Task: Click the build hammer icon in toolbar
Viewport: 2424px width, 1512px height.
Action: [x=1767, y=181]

—————

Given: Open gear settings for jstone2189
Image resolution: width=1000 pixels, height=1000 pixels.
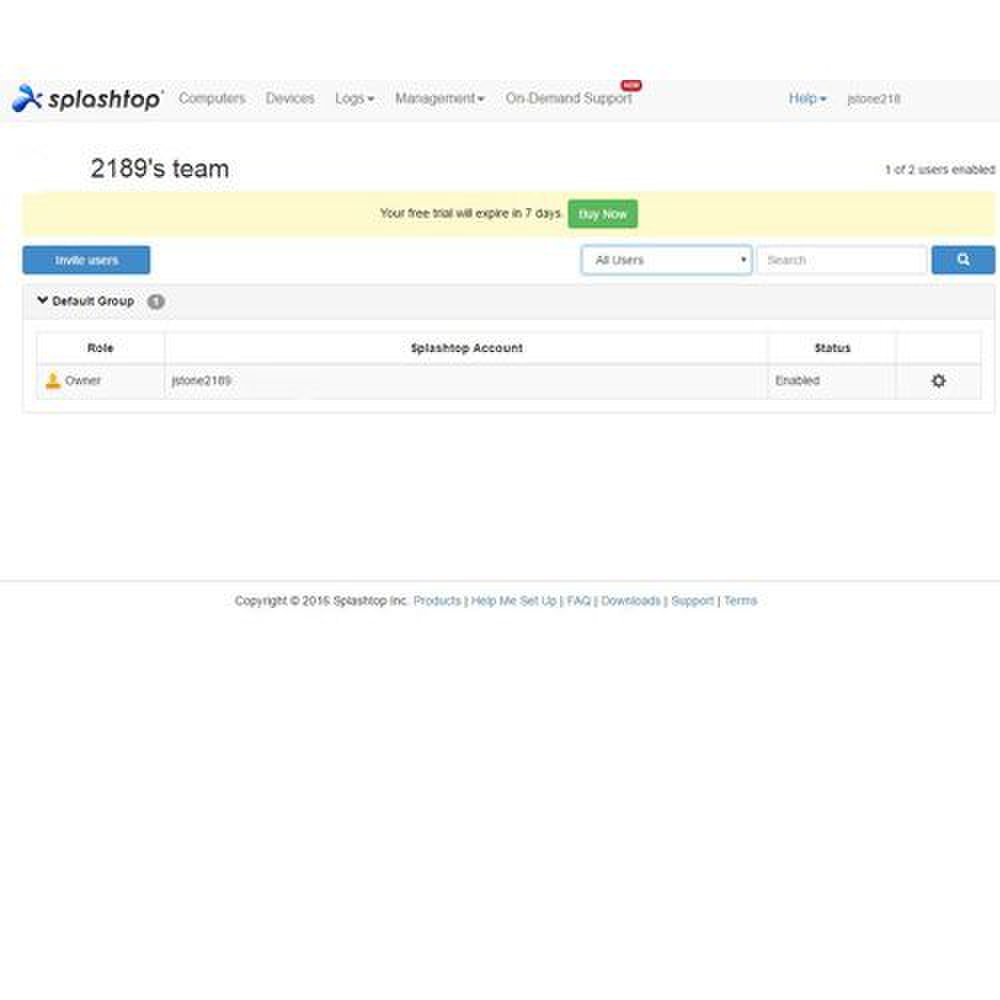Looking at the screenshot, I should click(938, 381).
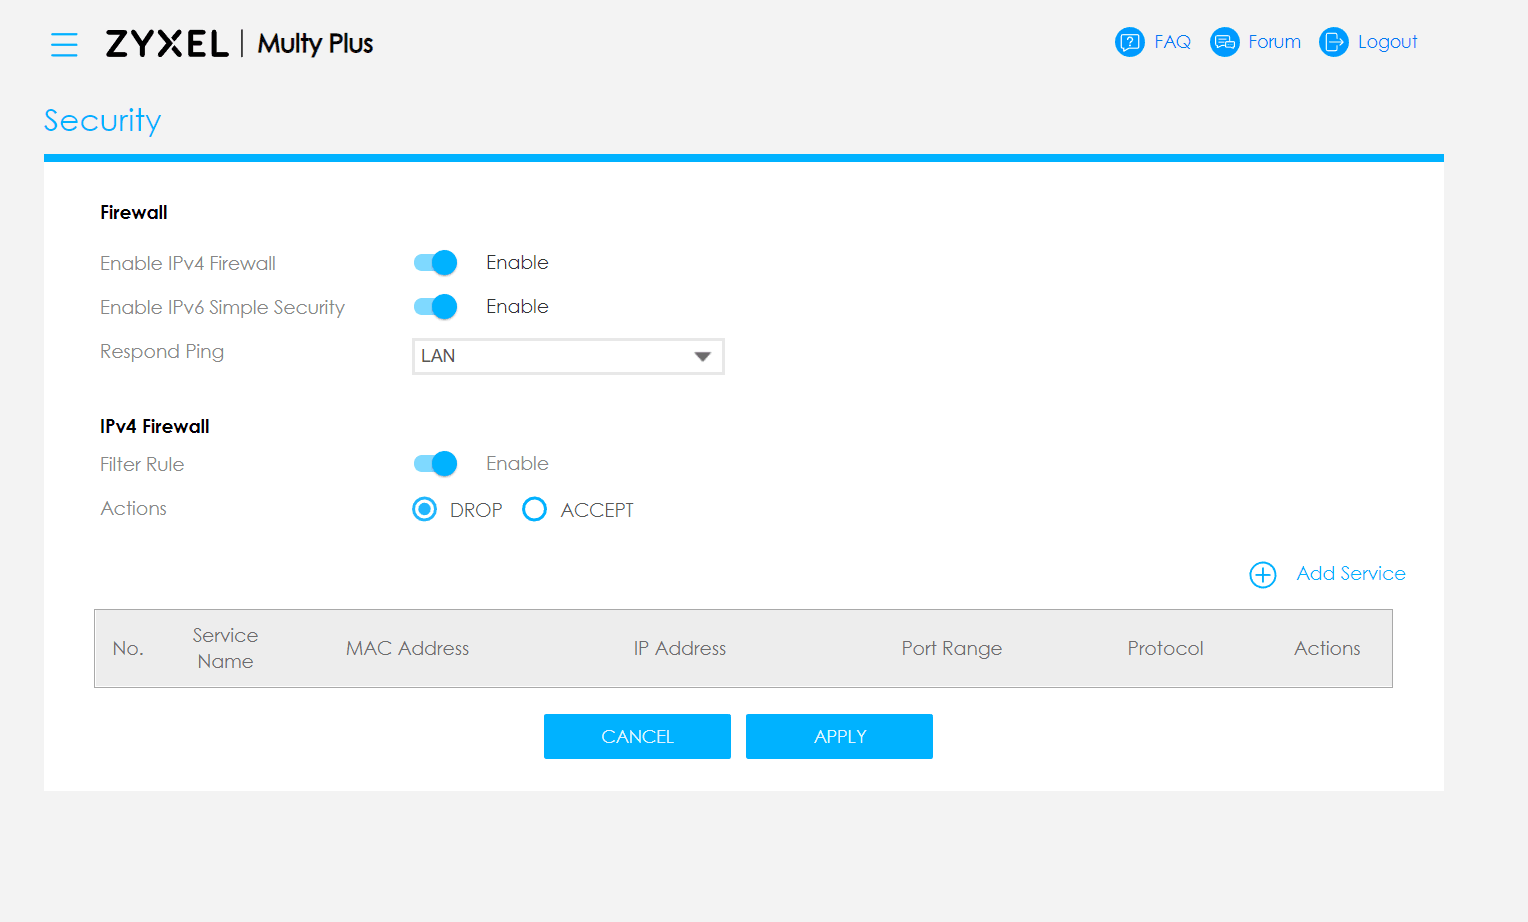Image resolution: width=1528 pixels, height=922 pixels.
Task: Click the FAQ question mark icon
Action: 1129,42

—————

▶ Request:
Reproduce the listing lines from the one containing "Task: Click the build hammer icon in toolbar" through the one containing "Action: [x=1767, y=181]", keeping both of those lines.

▶ Reply to the task:
Task: Click the build hammer icon in toolbar
Viewport: 2424px width, 1512px height.
Action: [x=1767, y=181]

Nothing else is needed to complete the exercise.